Chef-d'oeuvre de la littérature islamique, le Mesnevi est une œuvre mystique, morale et didactique rédigée surtout pour les adeptes et les disciples. Comme principe de composition, il suit surtout le système des deux mystiques persans Attar et Senai (mort en 1131) qui consiste à exprimer idées, préceptes et opinions par une parabole particulière. Au cours du développement d'une histoire d'autres récits sont intercalés mais la première narration finit toujours par être complétée. Mevlâna n'est pas un formaliste: dans cette ceuvre, contrairement au Divan-ı Kebir, il a choisi l'écriture en vers uniquement pour sa valeur didactique.
Cette amitié ne rencontra pas, cette fois, d'opposition, et même, après la mort de MevIâna, le 17 décembre 1273, Hüsamüddin Çelebi accepta de devenir calife suivant le désir et sur l'insistance de Sultan Veled, le fils de Mevlâna.
La mort de Mevlâna, survenue à Konya après une courte maladie, fut l'un des événements les plus importants de l'époque. Des hommes de tous les pays, de toutes les classes et de toutes les religions, suivirent son cortège funèbre et veillèrent jour et nuit devant son tombeau. Les détails de cet événement sont décrit dans le Menakib d'Ahmed Eflaki: "En lui, les Chrétiens ont pleuré Jésus, les Juifs, Moïse ". Un prêtre exprima ainsi le besoin qu'on avait de lui: "Mevlâna est comme le pain, est-il un seul homme qui songe à s'en détourner?". Les religions et les sectes portent en elles-mêmes une force de séparation; en unissant, avec une plus grande force, toutes les religions et les sectes dans le creuset de l'amour, Mevlâna faisait revivre les âmes desséchées et mortes comme une véritable résurrection de l'âme humaine.

────────────────

Poursuivez le texte sur Mevlâna et le Mesnevi en reprenant juste après sa dernière phrase.

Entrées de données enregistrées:
────────────────

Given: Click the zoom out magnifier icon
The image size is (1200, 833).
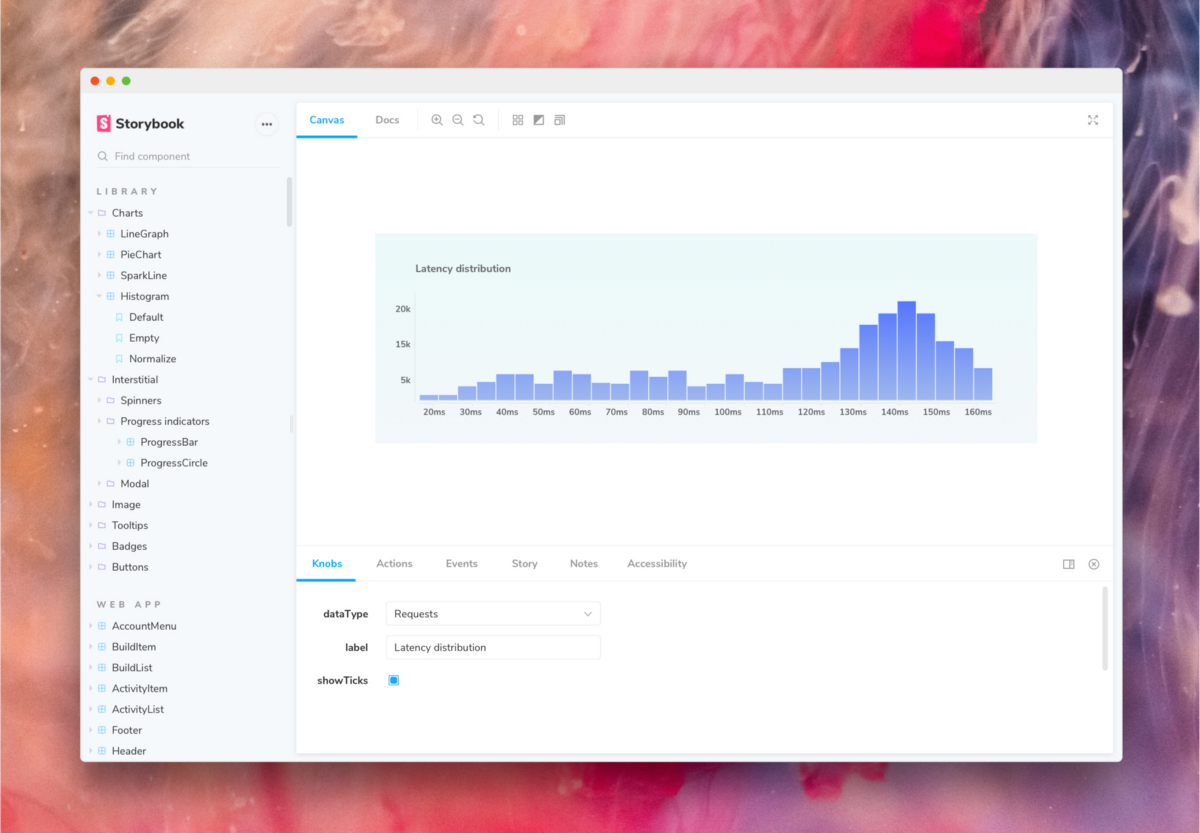Looking at the screenshot, I should pyautogui.click(x=458, y=119).
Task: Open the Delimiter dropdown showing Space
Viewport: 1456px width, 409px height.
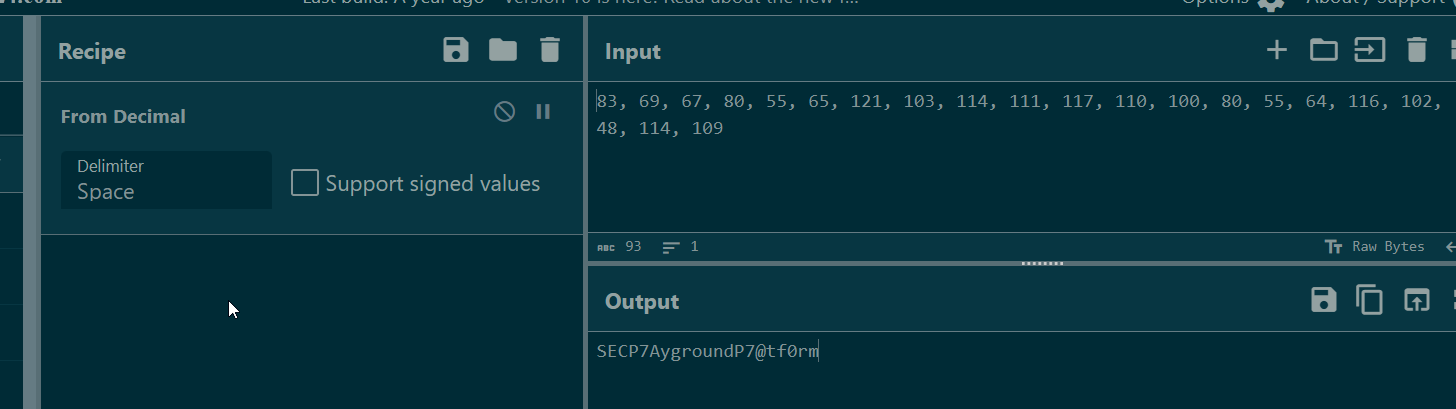Action: [166, 180]
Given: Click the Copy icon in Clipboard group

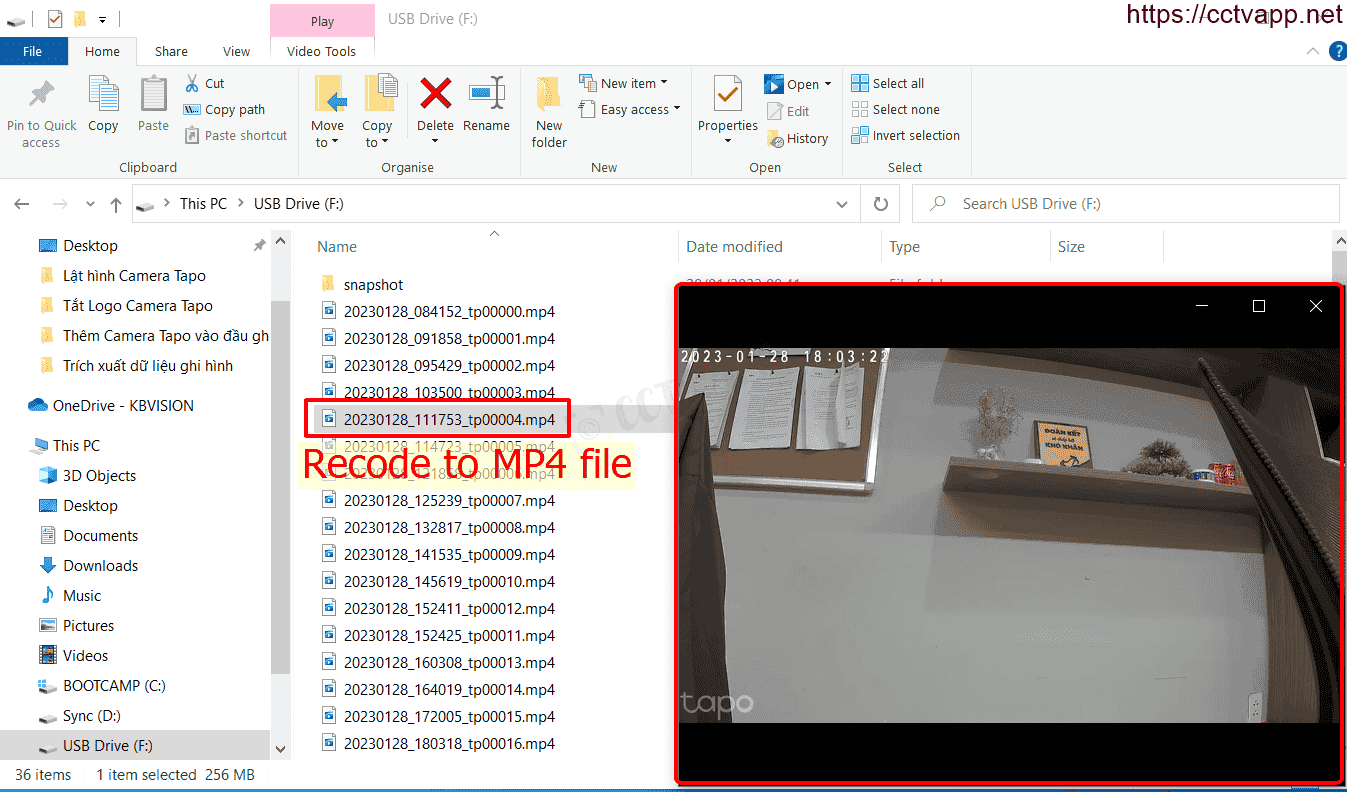Looking at the screenshot, I should pyautogui.click(x=103, y=94).
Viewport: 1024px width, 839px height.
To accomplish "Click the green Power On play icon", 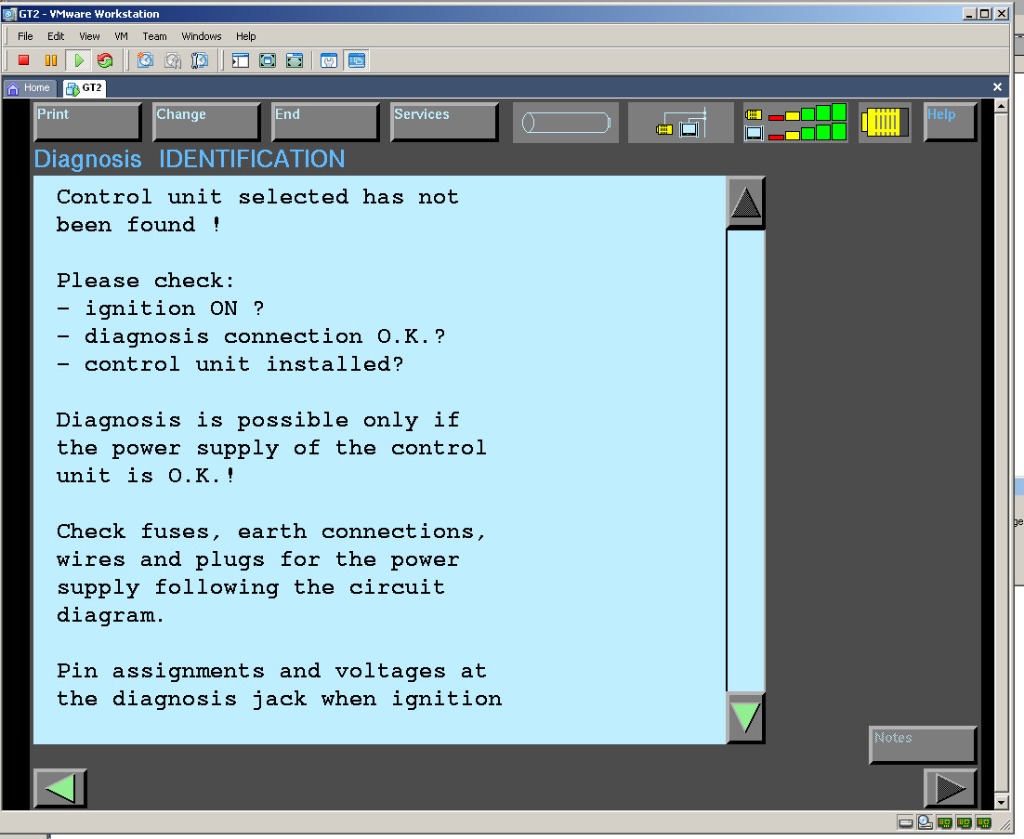I will point(78,61).
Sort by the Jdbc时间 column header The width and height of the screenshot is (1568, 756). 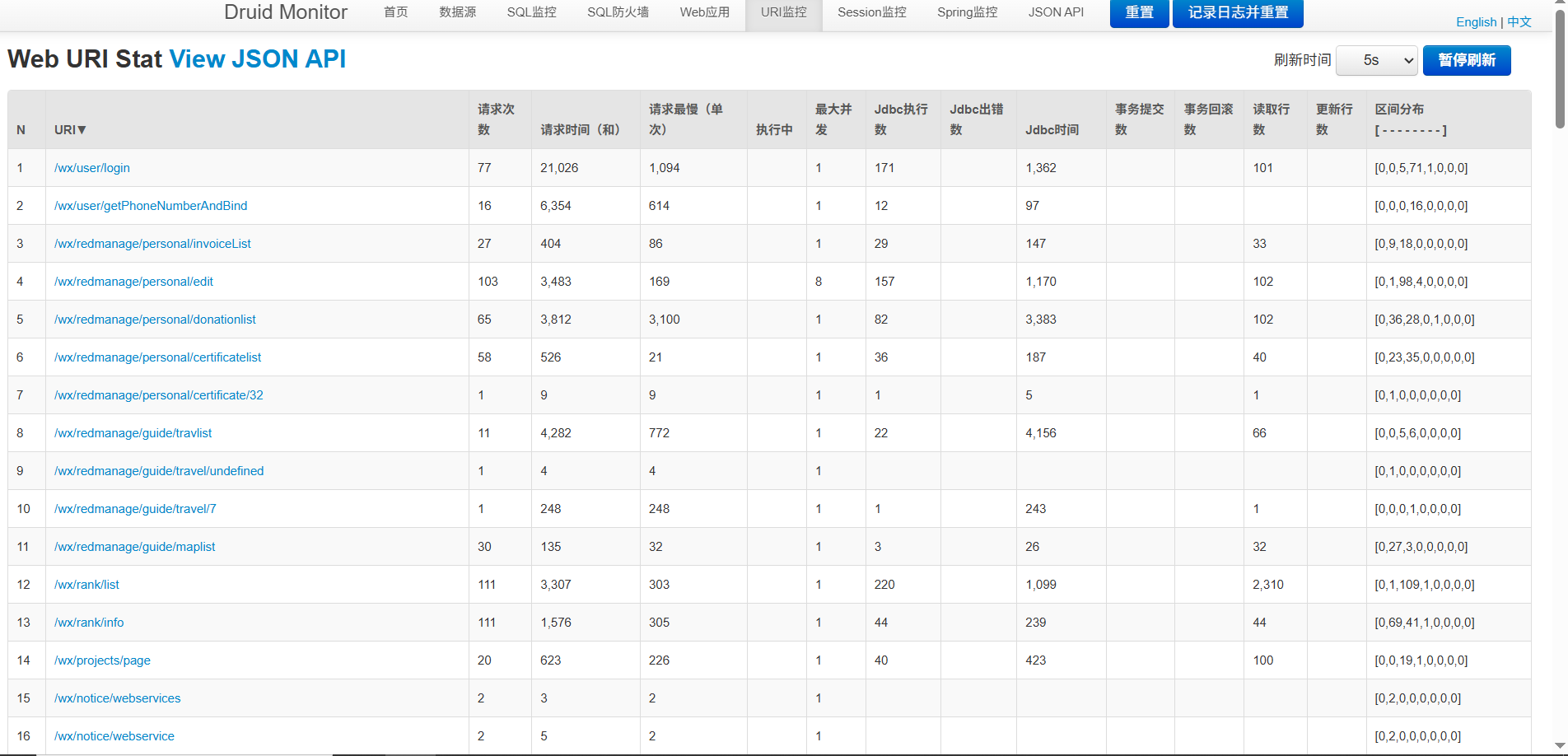coord(1052,129)
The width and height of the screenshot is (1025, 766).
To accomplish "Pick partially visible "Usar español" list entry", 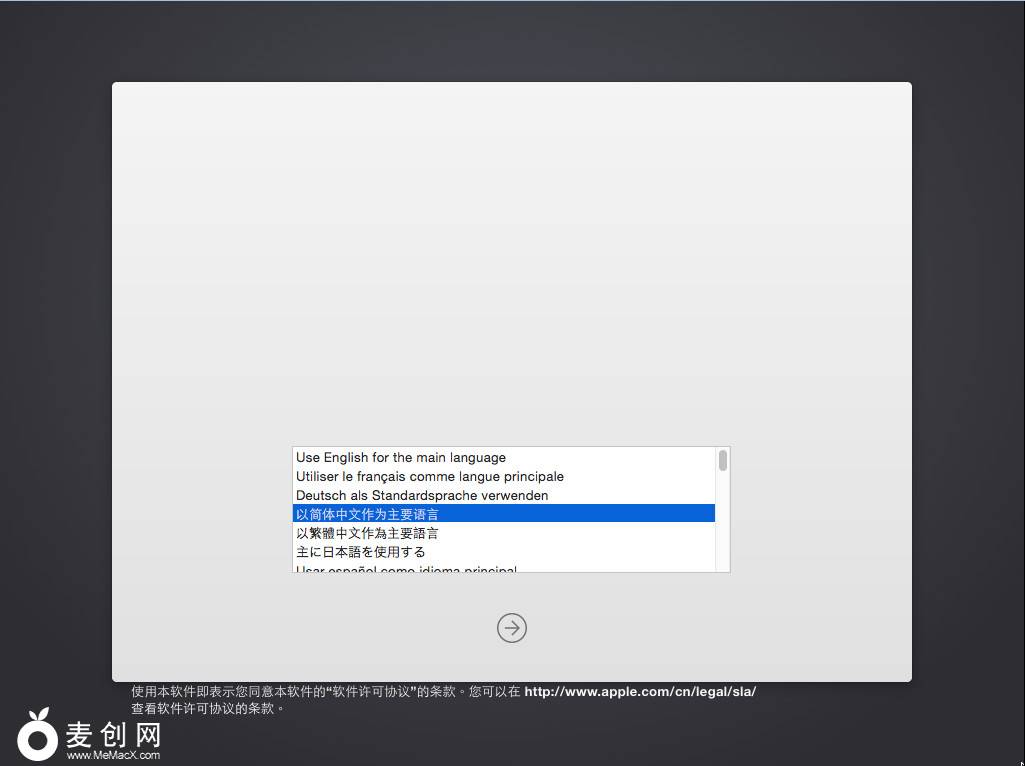I will pyautogui.click(x=406, y=569).
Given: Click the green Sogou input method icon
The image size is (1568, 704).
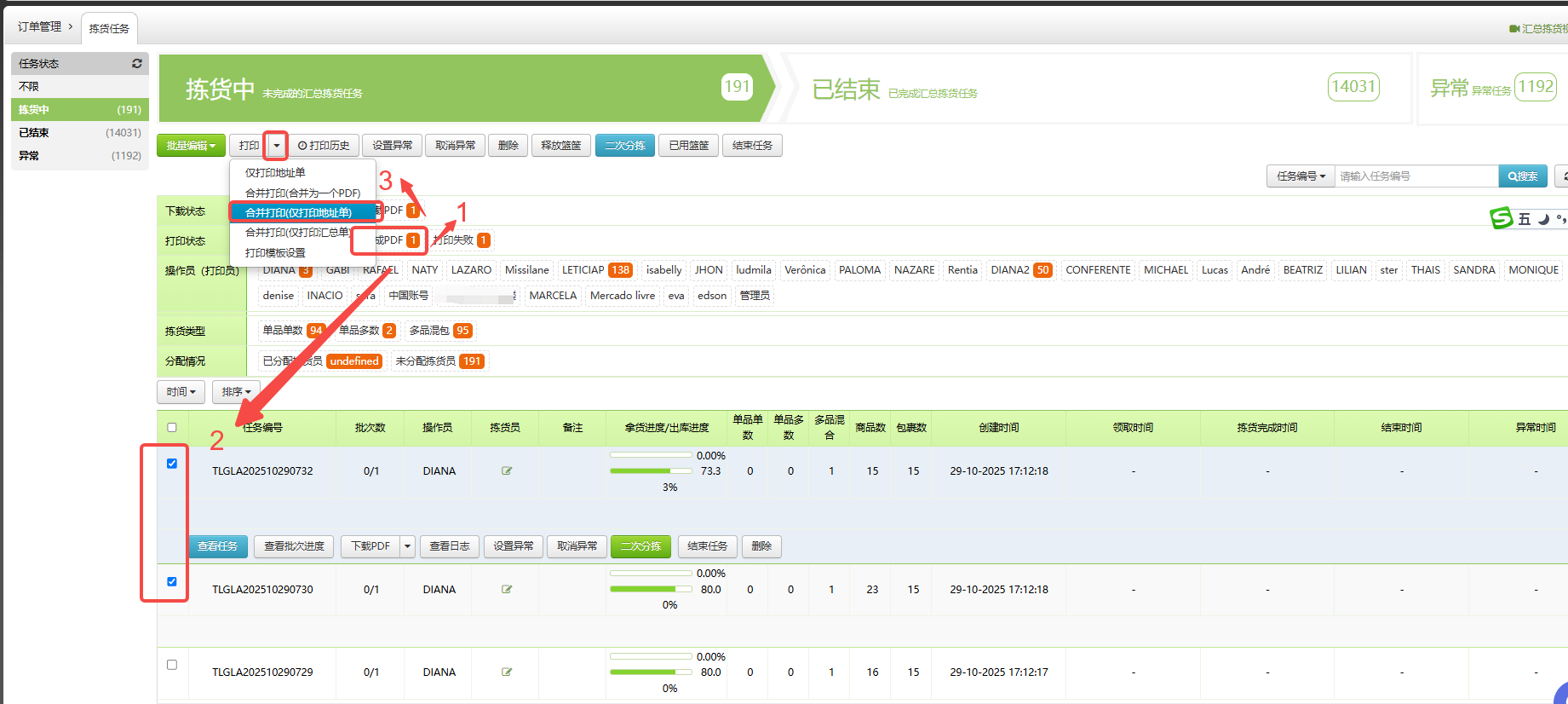Looking at the screenshot, I should point(1501,218).
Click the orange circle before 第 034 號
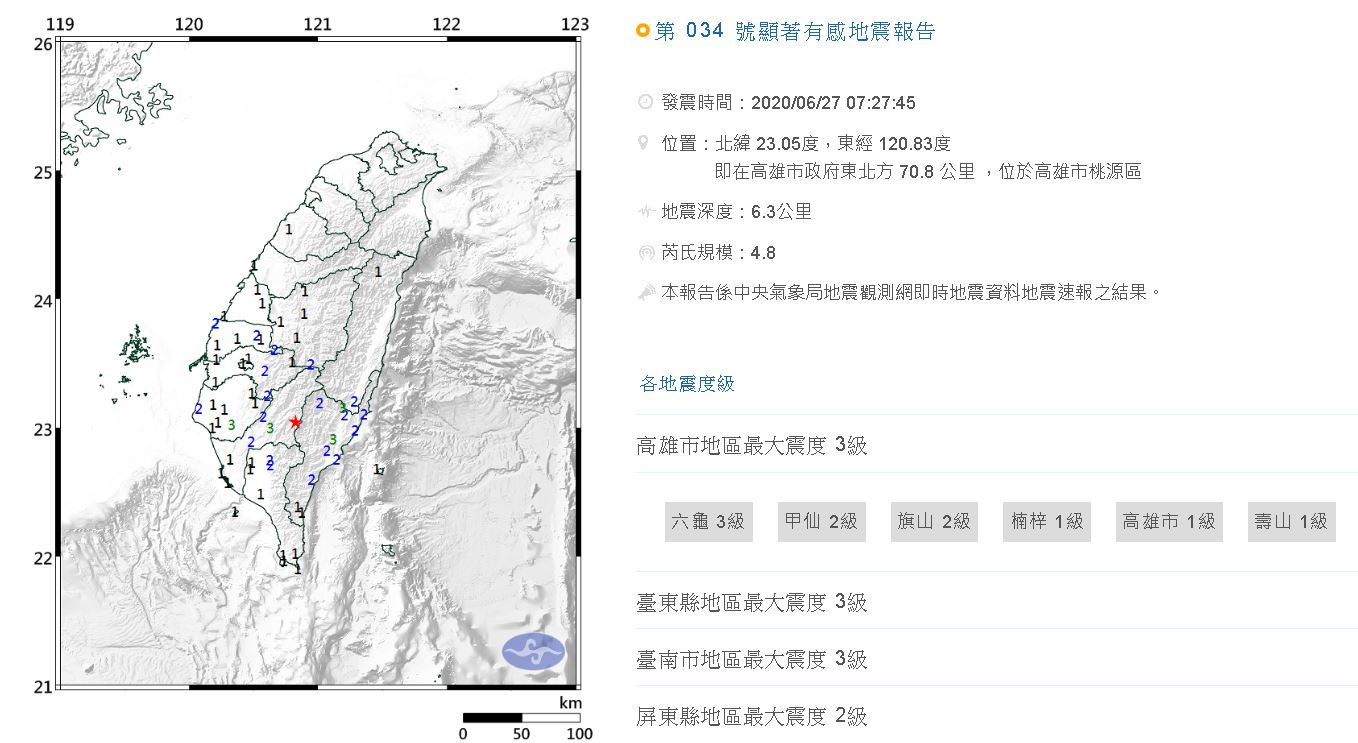Viewport: 1358px width, 743px height. [643, 32]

────────────────

**Résultat de l'exercice:**
Dans le Fihi ma Fih qui est le recueil des paroles de Mevlâna préparé par son fils Sultan Veled ou par l'un de ses adeptes, nous trouvons exprimée l'idée mystique que se faisait Mevlâna de la mort: "Ne blâmez pas la maladie et la mort pour moi, car la mort est là pour dissimuler la vérité. Ce qui tue en réalité, c'est la grâce sans pareille de Dieu". La même ceuvre nous fait connaître sa conception de l'au-delà. Au sens religieux, celui-ci est un monde spirituel au-delà de ce monde qui ne le satisfait pas par ses plaisirs passagers, un monde qu'il aime et crée lui-même en luttant et où il trouvera la paix et la sérénité.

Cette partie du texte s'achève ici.